▶ **TEXTE PROPOSÉ**:
08.09.2023 Auteur: Vladimir Terehov

Sur les dernières manœuvres américaines avec leurs alliés en mer de Chine Méridionale

Bien que le mot « manœuvres » (« jeu de la manœuvre ») ait essentiellement une connotation militaire (dans la langue russe, NDLR), il peut également être utilisé en relation avec le comportement d’un état individuel (ou même d’un groupe d’états) face à un problème politique. Au stade actuel du « Grand jeu mondial », l’un des problèmes les plus importants est dû à la question du contrôle de la situation en mer de Chine Méridionale, ainsi qu’au-dessus de la zone terrestre qui l’entoure, qui comprend dix pays d’Asie du Sud-Est, formant ensemble l’Association régionale (ASEAN)

Au cours des deux dernières décennies, la mer de Chine Méridionale et l’Asie du Sud-Est dans son ensemble ont été de plus en plus au centre de l’exécution des manœuvres militaires et politiques des deux principales puissances mondiales (les États-Unis et la Chine). Cependant, il serait plus précis de dire que la mer de Chine méridionale est la zone méridionale d’un espace plus large pour de telles manœuvres, qui peut être représenté comme une bande d’environ 1 à 1,5 mille kilomètres de large, s’étendant sur 5 à 6 mille kilomètres de la mer de Chine Méridionale du nord-est, c’est-à-dire de la péninsule Coréenne avec le Japon, au sud-ouest jusqu’au détroit de Malacca. L’importance stratégique de la question du contrôle de cette dernière tient au fait qu’elle relie la « bande » indiquée ci-dessus (plus précisément, sa « zone très méridionale ») à l’océan Indien, par lequel passent les voies commerciales les plus importantes vers l’Afrique et la région du Grand Moyen-Orient.

▶ **Entrées enregistrées**:
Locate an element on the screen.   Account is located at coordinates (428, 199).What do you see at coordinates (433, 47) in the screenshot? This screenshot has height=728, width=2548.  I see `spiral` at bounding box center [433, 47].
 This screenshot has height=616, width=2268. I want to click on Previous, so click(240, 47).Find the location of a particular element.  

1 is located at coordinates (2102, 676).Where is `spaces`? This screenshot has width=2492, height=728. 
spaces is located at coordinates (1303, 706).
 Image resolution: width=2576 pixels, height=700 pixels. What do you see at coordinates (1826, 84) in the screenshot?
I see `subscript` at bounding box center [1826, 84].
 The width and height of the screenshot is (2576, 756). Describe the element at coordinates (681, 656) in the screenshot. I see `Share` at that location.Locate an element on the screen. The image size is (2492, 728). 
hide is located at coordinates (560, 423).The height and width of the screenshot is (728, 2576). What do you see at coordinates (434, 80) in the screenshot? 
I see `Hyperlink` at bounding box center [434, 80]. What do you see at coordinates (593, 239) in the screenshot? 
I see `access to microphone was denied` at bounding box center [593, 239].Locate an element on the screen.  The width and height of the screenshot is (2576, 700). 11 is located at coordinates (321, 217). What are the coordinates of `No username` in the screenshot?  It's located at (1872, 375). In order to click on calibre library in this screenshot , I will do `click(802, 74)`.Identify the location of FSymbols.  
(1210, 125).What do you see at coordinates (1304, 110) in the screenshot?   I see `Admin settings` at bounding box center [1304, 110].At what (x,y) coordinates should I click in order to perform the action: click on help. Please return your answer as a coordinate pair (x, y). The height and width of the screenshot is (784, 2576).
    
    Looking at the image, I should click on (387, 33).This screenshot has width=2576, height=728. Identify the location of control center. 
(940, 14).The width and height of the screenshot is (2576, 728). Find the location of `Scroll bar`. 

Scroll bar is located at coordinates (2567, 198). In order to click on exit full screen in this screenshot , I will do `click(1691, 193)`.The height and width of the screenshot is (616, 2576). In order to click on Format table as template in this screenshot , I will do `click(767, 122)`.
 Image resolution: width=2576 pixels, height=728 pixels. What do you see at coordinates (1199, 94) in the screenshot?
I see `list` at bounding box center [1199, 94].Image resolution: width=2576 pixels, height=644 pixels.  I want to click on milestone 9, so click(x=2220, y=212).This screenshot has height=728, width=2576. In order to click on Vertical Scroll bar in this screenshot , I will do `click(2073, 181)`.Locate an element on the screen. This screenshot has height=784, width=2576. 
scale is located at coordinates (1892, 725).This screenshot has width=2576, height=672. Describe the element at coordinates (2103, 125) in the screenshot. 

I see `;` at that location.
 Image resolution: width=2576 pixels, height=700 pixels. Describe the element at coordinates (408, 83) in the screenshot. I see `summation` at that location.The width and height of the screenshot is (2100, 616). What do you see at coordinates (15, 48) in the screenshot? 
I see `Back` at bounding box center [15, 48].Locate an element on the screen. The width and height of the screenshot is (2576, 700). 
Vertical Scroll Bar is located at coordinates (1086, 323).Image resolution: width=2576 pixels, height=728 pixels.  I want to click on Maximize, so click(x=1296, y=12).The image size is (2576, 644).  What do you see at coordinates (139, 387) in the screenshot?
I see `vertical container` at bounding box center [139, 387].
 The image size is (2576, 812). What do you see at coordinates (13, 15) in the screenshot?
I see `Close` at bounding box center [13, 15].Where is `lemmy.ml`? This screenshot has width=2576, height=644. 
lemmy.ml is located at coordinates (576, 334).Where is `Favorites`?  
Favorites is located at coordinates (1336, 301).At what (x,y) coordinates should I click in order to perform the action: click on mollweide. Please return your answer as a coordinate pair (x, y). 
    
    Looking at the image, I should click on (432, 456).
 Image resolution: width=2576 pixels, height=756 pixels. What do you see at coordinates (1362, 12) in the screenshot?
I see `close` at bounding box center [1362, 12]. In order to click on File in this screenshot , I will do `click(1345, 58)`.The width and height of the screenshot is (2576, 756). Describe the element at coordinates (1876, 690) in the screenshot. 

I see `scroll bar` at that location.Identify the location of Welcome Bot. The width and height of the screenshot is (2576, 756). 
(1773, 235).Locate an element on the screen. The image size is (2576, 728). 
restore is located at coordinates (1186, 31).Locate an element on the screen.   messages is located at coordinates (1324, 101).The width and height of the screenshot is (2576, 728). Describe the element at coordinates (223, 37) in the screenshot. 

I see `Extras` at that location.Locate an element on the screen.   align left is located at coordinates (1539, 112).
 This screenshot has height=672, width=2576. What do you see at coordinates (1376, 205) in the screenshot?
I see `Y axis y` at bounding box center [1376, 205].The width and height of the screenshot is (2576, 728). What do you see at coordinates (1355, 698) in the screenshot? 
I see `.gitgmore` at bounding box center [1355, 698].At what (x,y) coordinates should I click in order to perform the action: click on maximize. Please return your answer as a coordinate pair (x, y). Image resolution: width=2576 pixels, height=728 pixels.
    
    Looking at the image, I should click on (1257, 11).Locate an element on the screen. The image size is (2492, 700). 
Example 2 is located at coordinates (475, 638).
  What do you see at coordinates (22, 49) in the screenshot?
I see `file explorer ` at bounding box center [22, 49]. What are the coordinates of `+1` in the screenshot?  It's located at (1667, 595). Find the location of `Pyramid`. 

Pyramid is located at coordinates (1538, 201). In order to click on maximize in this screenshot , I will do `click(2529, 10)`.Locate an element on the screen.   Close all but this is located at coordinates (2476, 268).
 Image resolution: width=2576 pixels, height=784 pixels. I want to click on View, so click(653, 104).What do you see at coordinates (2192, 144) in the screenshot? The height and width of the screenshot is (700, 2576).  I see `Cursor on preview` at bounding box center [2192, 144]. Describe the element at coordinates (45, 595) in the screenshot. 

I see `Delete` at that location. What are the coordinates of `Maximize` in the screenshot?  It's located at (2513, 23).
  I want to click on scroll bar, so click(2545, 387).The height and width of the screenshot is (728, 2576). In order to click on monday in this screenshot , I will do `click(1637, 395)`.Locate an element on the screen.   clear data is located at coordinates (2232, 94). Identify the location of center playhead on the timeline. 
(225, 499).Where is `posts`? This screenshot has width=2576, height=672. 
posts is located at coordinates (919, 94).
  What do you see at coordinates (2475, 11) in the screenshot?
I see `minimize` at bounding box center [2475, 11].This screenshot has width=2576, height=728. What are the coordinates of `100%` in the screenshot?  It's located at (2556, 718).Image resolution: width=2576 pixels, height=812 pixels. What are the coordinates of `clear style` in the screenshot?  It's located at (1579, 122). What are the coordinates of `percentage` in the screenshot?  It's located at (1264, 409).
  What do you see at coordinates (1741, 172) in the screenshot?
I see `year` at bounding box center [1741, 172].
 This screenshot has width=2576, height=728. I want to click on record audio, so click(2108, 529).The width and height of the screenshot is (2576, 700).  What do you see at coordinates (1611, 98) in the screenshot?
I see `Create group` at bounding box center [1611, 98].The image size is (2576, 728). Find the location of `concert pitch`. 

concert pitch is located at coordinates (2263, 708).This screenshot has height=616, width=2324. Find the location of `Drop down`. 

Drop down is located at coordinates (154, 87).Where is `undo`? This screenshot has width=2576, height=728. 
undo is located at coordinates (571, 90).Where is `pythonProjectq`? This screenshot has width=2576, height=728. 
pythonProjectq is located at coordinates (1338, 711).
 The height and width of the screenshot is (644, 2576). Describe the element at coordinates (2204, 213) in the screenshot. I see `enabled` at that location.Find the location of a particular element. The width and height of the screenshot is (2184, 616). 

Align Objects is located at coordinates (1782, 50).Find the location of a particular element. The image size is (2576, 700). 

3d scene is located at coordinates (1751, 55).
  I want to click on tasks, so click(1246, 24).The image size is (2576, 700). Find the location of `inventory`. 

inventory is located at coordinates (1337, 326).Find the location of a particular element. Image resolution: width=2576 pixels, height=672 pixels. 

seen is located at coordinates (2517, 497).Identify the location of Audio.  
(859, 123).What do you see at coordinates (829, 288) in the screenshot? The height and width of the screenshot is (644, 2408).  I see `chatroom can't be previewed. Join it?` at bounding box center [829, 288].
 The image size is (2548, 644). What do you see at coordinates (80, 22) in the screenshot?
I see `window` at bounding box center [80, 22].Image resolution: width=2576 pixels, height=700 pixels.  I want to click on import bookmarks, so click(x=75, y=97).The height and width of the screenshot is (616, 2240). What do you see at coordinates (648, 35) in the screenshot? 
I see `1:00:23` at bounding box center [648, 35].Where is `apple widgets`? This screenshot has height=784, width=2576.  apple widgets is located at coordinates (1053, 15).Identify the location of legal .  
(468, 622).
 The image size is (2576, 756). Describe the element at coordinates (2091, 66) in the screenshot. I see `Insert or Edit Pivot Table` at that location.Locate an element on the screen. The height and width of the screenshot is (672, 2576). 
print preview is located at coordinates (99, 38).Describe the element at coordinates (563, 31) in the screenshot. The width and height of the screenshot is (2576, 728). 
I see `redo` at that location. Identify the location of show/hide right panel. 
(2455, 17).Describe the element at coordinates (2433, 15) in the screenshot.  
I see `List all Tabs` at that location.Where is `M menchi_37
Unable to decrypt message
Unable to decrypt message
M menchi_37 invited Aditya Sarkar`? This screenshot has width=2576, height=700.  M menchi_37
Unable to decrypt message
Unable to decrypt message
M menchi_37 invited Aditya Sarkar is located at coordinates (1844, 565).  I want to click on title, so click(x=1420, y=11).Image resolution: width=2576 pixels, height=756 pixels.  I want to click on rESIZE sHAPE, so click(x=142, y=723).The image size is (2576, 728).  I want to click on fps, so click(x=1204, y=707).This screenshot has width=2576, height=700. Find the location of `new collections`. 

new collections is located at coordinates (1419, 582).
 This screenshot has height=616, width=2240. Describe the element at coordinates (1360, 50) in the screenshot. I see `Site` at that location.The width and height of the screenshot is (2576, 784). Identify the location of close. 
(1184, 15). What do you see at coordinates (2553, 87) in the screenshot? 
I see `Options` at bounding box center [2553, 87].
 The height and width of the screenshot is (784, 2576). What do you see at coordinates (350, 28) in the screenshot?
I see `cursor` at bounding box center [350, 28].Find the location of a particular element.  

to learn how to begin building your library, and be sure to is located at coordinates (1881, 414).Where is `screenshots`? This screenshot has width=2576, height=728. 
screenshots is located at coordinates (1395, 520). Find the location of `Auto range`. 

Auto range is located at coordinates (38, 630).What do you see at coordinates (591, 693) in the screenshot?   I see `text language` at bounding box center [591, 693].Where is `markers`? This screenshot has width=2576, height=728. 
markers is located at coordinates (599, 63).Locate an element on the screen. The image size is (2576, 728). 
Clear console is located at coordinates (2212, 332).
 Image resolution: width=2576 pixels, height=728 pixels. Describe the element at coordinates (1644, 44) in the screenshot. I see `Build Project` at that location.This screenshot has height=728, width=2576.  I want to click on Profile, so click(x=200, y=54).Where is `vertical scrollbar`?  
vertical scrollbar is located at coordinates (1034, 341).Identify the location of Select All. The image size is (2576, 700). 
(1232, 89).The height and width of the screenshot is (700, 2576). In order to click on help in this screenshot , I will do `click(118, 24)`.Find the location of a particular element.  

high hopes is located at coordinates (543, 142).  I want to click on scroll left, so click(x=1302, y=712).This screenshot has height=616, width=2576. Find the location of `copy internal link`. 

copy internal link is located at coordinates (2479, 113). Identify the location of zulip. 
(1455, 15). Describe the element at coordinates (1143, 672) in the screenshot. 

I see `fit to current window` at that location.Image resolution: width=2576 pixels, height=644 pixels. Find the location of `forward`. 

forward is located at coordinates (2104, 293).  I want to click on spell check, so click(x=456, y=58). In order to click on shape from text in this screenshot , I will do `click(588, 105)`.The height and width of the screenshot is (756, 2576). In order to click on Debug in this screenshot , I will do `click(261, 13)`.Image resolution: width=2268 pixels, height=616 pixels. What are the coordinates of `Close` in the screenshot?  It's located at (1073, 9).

▶ **EXERCICE 1**:
Pour chaque affirmation sur l'article consacré à la mer de Chine méridionale, répondez par oui ou par non en citant les mots du texte qui tranchent. (a) L'ASEAN regroupe dix pays d'Asie du Sud-Est. (b) La bande décrite fait environ 3 000 kilomètres de large. (c) Le détroit de Malacca relie cette bande à l'océan Pacifique.
▶ **EXERCICE 2**:
Mettez à jour l'article sur la mer de Chine méridionale en recopiant tout le passage depuis « Bien que le » jusqu'à « l’Association régionale (ASEAN) », avec « problème politique » remplacé par « enjeu politique ».

▶ **RÉPONSE FINALE 1**:
(a) Oui : « qui comprend dix pays d’Asie du Sud-Est, formant ensemble l’Association régionale (ASEAN) ».
(b) Non : « une bande d’environ 1 à 1,5 mille kilomètres de large ».
(c) Non : « à l’océan Indien ».

▶ **RÉPONSE FINALE 2**:
Bien que le mot « manœuvres » (« jeu de la manœuvre ») ait essentiellement une connotation militaire (dans la langue russe, NDLR), il peut également être utilisé en relation avec le comportement d’un état individuel (ou même d’un groupe d’états) face à un enjeu politique. Au stade actuel du « Grand jeu mondial », l’un des problèmes les plus importants est dû à la question du contrôle de la situation en mer de Chine Méridionale, ainsi qu’au-dessus de la zone terrestre qui l’entoure, qui comprend dix pays d’Asie du Sud-Est, formant ensemble l’Association régionale (ASEAN)